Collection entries
— BEGIN —

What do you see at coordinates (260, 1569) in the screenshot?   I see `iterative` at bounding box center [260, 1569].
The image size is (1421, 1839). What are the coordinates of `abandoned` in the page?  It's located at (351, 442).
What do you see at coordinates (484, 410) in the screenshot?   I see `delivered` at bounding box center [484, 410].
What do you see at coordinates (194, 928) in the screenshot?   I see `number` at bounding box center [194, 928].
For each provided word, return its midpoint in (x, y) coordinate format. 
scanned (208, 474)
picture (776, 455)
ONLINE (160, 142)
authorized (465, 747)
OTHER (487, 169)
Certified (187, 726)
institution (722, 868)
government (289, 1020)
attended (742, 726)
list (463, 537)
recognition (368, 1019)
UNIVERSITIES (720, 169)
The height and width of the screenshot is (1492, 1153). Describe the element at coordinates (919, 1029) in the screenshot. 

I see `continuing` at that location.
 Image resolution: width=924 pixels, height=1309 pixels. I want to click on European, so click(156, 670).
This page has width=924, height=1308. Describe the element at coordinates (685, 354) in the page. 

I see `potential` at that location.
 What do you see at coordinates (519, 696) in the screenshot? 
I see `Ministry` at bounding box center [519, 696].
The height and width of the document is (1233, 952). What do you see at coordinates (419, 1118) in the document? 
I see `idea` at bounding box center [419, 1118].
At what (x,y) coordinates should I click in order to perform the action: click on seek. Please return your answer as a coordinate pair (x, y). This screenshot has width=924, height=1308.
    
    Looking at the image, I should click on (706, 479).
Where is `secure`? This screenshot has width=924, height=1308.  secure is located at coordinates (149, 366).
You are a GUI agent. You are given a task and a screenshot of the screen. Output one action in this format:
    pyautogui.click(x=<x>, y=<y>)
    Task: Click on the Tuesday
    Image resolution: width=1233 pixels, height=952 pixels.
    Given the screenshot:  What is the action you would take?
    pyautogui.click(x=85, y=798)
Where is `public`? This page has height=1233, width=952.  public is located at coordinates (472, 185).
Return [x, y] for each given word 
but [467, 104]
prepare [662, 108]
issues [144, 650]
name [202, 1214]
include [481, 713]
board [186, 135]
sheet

— END —

▸ **GIVEN EXERCISE**
Please copy out every line of the material above, keeping each one identical to the original.

▸ **RESPONSE**
What do you see at coordinates (260, 1569) in the screenshot?   I see `iterative` at bounding box center [260, 1569].
The image size is (1421, 1839). What are the coordinates of `abandoned` in the page?  It's located at (351, 442).
What do you see at coordinates (484, 410) in the screenshot?   I see `delivered` at bounding box center [484, 410].
What do you see at coordinates (194, 928) in the screenshot?   I see `number` at bounding box center [194, 928].
For each provided word, return its midpoint in (x, y) coordinate format. 
scanned (208, 474)
picture (776, 455)
ONLINE (160, 142)
authorized (465, 747)
OTHER (487, 169)
Certified (187, 726)
institution (722, 868)
government (289, 1020)
attended (742, 726)
list (463, 537)
recognition (368, 1019)
UNIVERSITIES (720, 169)
The height and width of the screenshot is (1492, 1153). Describe the element at coordinates (919, 1029) in the screenshot. 

I see `continuing` at that location.
 Image resolution: width=924 pixels, height=1309 pixels. I want to click on European, so click(156, 670).
This page has width=924, height=1308. Describe the element at coordinates (685, 354) in the page. 

I see `potential` at that location.
 What do you see at coordinates (519, 696) in the screenshot? 
I see `Ministry` at bounding box center [519, 696].
The height and width of the document is (1233, 952). What do you see at coordinates (419, 1118) in the document? 
I see `idea` at bounding box center [419, 1118].
At what (x,y) coordinates should I click in order to perform the action: click on seek. Please return your answer as a coordinate pair (x, y). This screenshot has width=924, height=1308.
    
    Looking at the image, I should click on (706, 479).
Where is `secure`? This screenshot has width=924, height=1308.  secure is located at coordinates (149, 366).
You are a GUI agent. You are given a task and a screenshot of the screen. Output one action in this format:
    pyautogui.click(x=<x>, y=<y>)
    Task: Click on the Tuesday
    Image resolution: width=1233 pixels, height=952 pixels.
    Given the screenshot:  What is the action you would take?
    pyautogui.click(x=85, y=798)
Where is `public`? This page has height=1233, width=952.  public is located at coordinates (472, 185).
Return [x, y] for each given word 
but [467, 104]
prepare [662, 108]
issues [144, 650]
name [202, 1214]
include [481, 713]
board [186, 135]
sheet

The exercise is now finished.